By Michael Melville
Well-known bestseller lists like the New York Times and USA Today are on the top of many books we have bought and read in our lives. Amazon.com also has its only best seller lists and are divided into genres. Granted, Amazons aren’t as illustrious as the bigger and older ones and can be gamed so a book gets a “best seller” badge with some ease as some undignified writers have done.
Yes, the popularity of those lists and their importance is waning largely because of the growing indie market which they pay little attention to. For many readers seeing the words NYT Times Best Seller or USA Today Best Selling Author still means something and many people still only buy books from those lists. Right or wrong they consider authors with those words on top of their covers to be “the real deal” and in many ways, they might be right. In recent years, we’ve even seen a slight uptick in Indie writers earning a place on these lists. Regardless of the waning importance of those lists the words Best Seller or Best Selling Author still means something to many writers and is a mark of accomplishment. It shows that we “made it” in some way in this uphill battle of ours. What about the authors that cheat though?
What about the authors that cheat though?
No, you can’t just throw NYT Times Best Seller or USA Today Best Seller on your cover and call it a day. If you do heads will roll and cease and desist orders will be sent for sure; besides just looking like a tool. But what about just saying, something semi-ambiguous like a simple “best seller” or “bestselling author” on top even with no explanation of what and where?
I know of two authors right now who do this and sadly they are both relatively unknown indie authors and I am sure there are more. One has it on the cover of every book in her series and none of them are best sellers on Amazon or anywhere else. I won’t call her out by name but I would like to. It’s wrong on so many levels. The other author only has it on one book (thankfully) Saying you’re a best seller when your not is a lie. Presenting your work as a best-selling work when it’s not is a lie (not to mention false advertising). Using something that writers still hold sacred is a slap in the face when someone is using it purely as some halfwit marketing idea.
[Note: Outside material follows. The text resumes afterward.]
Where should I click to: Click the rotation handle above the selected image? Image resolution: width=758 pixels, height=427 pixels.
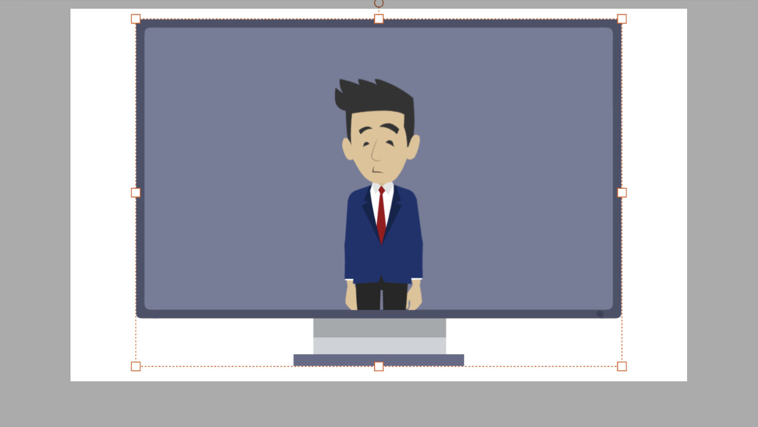pos(379,3)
They’re not just screwing themselves
The thing is, is that it doesn’t just make them look ridiculous, dishonest and unprofessional. It makes all of us look bad. All of us independent authors who are still trying to earn those words she is using so flippantly. We already have to battle with the disdain of the writers in the mainstream establishment, the industry, the continuing questioning of our writing abilities, our editing, and occasional poor cover design. Now we have this crap.
So, when she or someone like her goes and puts those words on something that it is not it makes her peers look bad. I can see someone from some publisher or a literary magazine saying something like, “Oh look now the indies have the fake best sellers.”
Even If they were best sellers in their sub-genre on Amazon I guess that would be something (personally, I wouldn’t slap that on a cover though). But, they are not or this particular author would have the Amazon provided badging and she doesn’t and judging by both their book rankings not even close to being one. To make matters worse the covers on their books look, well…bad. So, they put “best-selling author” on a decent story (I did read one) with a crappy cover in order to sell books. It’s clearly not working.
It’s really disappointing to see someone with some talent sinking to this level. Readers are not dumb, they have tons of options and know BS when they see it. It’s sad to see some authors use a cheap ploy like this while disrespecting their audience, potential audience, and peers in the business. Ambiguous or not putting “Best Seller” or “Best Selling Author” on a book cover when it or you hasn’t made best sellers list anywhere is a bad attempt at cheating the system. By doing it you’re saying that your book and your writing have reached a certain level when actually it hasn’t. Authors who do this are wrongly assuming people are not smart enough to notice. If I did others will and maybe they already have.
I think what really surprises me is that Amazon (KDP) and they’re POD platform (Createspace) do not have some checks in place to prevent this sort of thing. I would think they would keep this sort of thing off the system in an effort to have a show of quality or at least honesty.
Yes, myself and hundreds of thousands of other authors would love to just put “Best Seller” or “Best Selling Author” on our covers. The fact of the matter though is that we don’t. We don’t because we know it would be a lie and just bad for business. Being a best selling author is a highly sought after credential for our resumes as professionals in this business and a major achievement in our careers. Lying about being one is no different than lying about anything else on your resume.